Passage:

┄┄┄┄┄┄

The resulting products are dubbed ``semantic processing technology'' by Invention Machine. Its software searches deep into the Internet and then analyzes large volumes of text from technical journals, scientific forums, and other sources, including a complete index of U.S. patents. By breaking down sentence structure, the software reorganizes the content of documents into a format of problems and solutions. What would have taken a human researcher days is done in minutes, and the results often contain information an engineer may not have thought to look for, says Bjorkman.
Dow Corning, for example, is using Invention Machine's Techoptimizer, Co-Brain, and Knowledgist programs in its search for a new adhesive. It wants something to bond very rigid, brittle materials when exposed to high vibration--an important industrial application. ``Techoptimizer worked us through four different ideas that we hadn't really thought about on our own,'' says James W. Mentele, senior information scientist for Dow Corning. These ideas included making an adhesive of nonuniform density and even using a rubber screw to fasten the surfaces together. All the solutions were ``very nice, very logical, but had not been proposed by our engineers,'' says Mentele.

┄┄┄┄┄┄

Data extracts:
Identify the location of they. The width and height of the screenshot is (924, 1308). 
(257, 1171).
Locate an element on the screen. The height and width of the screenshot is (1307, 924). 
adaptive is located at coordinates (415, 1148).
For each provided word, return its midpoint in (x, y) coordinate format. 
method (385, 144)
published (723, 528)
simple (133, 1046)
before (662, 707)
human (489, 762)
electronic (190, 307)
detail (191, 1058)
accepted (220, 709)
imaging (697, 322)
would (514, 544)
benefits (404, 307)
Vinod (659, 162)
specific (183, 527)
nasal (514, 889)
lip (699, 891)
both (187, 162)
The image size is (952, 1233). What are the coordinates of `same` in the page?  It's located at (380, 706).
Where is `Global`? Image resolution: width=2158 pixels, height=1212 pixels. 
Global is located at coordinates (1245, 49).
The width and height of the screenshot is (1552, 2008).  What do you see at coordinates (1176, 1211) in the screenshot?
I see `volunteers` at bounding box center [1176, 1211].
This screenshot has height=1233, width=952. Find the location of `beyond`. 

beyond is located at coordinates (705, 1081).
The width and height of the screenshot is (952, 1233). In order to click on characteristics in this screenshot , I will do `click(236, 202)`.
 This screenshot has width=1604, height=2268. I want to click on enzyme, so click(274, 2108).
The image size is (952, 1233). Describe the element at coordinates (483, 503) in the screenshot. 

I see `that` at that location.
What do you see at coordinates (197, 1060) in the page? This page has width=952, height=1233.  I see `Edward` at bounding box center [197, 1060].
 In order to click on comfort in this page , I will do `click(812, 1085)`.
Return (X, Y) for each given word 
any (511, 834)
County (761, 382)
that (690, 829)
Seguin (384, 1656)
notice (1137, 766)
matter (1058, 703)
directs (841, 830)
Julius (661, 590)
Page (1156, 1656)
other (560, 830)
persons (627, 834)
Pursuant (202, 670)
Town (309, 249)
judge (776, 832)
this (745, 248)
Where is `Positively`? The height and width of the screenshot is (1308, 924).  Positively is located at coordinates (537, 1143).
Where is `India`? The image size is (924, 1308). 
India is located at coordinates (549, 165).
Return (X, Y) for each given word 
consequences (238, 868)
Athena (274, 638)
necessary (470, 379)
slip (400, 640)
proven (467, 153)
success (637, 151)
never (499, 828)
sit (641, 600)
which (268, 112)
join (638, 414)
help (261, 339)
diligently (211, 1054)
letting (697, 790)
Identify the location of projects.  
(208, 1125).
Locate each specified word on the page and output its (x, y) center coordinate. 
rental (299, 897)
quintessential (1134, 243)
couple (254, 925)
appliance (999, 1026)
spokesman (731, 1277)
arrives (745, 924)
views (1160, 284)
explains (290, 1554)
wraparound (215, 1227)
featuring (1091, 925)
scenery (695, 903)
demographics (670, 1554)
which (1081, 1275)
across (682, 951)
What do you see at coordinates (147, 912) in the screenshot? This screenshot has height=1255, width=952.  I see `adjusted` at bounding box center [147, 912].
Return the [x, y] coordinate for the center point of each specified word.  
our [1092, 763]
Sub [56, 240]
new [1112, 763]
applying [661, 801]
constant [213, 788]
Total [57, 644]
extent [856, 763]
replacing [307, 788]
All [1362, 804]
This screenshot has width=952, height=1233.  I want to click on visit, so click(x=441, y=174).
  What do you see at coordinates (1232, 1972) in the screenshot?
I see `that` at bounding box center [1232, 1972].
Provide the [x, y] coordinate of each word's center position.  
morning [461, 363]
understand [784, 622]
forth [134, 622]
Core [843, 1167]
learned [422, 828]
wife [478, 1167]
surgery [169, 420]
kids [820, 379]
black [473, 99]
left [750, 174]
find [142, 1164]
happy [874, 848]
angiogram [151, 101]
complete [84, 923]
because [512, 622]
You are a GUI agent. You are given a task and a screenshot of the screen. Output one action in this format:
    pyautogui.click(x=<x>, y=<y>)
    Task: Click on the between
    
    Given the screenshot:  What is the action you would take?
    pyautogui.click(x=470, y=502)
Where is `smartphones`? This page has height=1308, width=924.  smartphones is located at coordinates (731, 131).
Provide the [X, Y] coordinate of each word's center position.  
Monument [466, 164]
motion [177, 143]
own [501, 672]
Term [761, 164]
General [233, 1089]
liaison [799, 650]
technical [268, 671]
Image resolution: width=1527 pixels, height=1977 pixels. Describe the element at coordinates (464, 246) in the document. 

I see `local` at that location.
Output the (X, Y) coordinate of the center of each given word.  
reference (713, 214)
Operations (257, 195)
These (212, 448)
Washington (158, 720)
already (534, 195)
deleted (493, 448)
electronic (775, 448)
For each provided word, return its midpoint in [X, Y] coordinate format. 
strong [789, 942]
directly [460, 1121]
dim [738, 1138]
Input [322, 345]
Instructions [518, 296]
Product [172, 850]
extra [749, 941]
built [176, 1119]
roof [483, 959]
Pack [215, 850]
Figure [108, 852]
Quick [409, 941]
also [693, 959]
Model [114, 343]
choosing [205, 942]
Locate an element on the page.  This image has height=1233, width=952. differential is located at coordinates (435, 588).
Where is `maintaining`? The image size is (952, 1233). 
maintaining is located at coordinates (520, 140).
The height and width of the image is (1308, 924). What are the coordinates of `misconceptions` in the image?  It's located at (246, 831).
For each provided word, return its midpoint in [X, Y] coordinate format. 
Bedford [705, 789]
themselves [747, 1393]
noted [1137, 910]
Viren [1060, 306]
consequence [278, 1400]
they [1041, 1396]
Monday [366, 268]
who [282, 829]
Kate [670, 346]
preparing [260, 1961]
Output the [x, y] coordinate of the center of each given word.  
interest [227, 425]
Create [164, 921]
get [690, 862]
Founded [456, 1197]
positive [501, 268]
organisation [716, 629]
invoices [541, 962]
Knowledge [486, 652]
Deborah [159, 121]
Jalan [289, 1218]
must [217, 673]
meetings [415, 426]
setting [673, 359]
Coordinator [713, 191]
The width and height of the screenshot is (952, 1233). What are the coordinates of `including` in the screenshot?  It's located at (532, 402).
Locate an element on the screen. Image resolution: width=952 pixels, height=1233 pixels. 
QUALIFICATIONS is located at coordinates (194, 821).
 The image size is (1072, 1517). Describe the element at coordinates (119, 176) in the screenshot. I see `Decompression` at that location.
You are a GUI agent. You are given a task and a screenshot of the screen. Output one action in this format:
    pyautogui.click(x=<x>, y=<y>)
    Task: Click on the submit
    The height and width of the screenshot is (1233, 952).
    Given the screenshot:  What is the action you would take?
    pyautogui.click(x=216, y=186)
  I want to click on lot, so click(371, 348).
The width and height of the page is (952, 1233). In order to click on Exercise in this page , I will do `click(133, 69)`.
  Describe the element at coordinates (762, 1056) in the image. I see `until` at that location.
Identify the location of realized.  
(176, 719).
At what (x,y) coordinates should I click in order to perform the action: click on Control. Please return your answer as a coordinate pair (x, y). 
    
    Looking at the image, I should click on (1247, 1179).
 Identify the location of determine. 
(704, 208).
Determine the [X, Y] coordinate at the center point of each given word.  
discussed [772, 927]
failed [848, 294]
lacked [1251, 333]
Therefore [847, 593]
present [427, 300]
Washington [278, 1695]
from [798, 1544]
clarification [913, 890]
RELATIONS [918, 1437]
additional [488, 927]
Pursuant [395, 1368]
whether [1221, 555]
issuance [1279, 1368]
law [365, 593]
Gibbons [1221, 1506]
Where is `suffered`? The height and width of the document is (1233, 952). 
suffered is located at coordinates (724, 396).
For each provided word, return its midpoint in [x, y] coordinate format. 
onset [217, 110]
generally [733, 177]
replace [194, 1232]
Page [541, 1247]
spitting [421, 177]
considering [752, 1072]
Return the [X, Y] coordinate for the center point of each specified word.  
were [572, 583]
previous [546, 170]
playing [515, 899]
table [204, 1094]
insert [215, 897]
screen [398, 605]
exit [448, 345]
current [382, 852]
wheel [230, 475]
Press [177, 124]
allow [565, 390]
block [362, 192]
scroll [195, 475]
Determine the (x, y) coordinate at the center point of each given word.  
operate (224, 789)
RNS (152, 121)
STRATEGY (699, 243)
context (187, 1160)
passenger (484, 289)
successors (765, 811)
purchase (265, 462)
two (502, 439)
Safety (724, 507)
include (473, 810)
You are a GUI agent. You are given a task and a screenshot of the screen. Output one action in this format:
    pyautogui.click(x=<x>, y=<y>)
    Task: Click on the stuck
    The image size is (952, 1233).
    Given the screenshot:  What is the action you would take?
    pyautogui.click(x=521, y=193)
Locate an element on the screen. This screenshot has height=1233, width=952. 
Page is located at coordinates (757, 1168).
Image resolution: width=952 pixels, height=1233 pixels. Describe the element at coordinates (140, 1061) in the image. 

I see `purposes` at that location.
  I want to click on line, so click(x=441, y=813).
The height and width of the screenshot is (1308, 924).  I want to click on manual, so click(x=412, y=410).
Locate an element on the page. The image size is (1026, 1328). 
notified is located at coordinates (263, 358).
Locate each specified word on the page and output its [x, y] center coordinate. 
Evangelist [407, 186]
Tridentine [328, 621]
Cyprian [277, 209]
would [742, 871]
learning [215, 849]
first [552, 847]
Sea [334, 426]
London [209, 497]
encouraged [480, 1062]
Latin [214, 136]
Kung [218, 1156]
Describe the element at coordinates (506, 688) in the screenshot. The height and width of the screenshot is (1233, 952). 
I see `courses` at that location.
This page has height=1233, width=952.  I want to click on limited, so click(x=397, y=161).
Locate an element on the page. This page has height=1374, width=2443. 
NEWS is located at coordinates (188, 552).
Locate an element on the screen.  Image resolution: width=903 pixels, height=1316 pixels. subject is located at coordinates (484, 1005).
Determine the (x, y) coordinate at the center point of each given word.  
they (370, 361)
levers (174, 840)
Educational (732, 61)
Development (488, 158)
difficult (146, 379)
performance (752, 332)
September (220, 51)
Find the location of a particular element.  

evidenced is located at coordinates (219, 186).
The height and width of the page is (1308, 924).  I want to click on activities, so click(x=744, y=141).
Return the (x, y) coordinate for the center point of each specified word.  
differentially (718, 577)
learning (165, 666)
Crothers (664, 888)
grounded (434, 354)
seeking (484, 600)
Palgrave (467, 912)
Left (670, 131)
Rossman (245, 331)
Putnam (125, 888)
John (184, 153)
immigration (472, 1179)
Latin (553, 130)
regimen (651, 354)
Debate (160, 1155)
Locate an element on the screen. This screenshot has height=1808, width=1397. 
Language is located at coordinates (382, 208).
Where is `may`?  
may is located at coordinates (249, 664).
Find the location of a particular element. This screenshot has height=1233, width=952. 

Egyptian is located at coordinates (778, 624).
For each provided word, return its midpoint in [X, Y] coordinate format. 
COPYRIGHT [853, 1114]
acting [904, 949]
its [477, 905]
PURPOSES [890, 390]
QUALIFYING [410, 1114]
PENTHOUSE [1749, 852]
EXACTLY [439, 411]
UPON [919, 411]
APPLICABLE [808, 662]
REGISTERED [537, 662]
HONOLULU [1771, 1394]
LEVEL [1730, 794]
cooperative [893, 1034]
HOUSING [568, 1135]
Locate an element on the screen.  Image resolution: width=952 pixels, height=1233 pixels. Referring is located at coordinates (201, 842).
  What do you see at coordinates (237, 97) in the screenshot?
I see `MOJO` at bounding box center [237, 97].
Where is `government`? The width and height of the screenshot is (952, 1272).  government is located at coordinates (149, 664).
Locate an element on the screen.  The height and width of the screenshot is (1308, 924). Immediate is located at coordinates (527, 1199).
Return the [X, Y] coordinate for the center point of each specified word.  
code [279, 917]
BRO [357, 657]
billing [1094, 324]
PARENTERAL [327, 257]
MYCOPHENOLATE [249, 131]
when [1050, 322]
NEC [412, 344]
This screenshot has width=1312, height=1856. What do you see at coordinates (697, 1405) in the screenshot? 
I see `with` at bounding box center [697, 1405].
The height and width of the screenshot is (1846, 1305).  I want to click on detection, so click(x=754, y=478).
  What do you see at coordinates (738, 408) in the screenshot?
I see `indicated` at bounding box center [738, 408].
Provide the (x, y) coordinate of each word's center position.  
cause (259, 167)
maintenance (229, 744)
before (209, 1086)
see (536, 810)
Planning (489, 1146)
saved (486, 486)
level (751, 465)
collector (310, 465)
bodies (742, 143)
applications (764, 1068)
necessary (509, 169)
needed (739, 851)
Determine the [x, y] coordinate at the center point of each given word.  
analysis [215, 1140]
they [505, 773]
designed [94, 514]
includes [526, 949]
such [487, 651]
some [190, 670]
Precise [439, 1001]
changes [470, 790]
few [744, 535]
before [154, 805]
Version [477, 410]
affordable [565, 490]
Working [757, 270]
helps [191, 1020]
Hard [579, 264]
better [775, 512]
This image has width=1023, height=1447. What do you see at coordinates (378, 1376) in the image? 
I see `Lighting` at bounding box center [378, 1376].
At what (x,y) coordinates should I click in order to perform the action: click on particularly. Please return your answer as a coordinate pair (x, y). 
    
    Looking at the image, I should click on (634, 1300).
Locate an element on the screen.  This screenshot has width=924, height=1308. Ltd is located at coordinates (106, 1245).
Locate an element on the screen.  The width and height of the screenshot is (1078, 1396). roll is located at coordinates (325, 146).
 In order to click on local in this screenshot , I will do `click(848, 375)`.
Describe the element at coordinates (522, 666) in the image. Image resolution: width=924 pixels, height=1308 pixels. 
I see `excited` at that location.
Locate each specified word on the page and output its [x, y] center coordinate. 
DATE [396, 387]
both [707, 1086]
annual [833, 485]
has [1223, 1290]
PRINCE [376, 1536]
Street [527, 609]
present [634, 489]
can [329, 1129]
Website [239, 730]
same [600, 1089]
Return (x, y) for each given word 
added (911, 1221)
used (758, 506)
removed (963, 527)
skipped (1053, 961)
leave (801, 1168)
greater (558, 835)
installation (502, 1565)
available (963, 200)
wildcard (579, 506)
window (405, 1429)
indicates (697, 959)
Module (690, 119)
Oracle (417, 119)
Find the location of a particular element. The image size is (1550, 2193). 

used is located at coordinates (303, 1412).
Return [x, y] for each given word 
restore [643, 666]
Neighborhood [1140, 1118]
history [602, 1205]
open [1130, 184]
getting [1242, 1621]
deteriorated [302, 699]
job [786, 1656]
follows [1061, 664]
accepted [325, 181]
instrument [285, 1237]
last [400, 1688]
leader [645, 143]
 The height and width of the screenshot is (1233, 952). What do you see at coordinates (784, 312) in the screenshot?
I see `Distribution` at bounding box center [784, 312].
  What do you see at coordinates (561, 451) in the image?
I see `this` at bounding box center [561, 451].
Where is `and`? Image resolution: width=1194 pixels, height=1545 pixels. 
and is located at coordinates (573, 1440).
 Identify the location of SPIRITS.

┄┄┄┄┄┄

Complete the following:
**A)** Answer these questions from the Invention Machine passage:
(i) What name does Invention Machine give to the resulting products?
(ii) What is Dow Corning searching for with Invention Machine's programs?
(iii) What is James W. Mentele's job title?
**B)** Reproduce word for word the part of the Invention Machine passage starting at "Dow Corning, for" and ending at "engineers,'' says Mentele.".
The records come from a different source than the text.

Answers per task:
**A)**
(i) Semantic processing technology.
(ii) A new adhesive.
(iii) Senior information scientist for Dow Corning.

**B)**
Dow Corning, for example, is using Invention Machine's Techoptimizer, Co-Brain, and Knowledgist programs in its search for a new adhesive. It wants something to bond very rigid, brittle materials when exposed to high vibration--an important industrial application. ``Techoptimizer worked us through four different ideas that we hadn't really thought about on our own,'' says James W. Mentele, senior information scientist for Dow Corning. These ideas included making an adhesive of nonuniform density and even using a rubber screw to fasten the surfaces together. All the solutions were ``very nice, very logical, but had not been proposed by our engineers,'' says Mentele.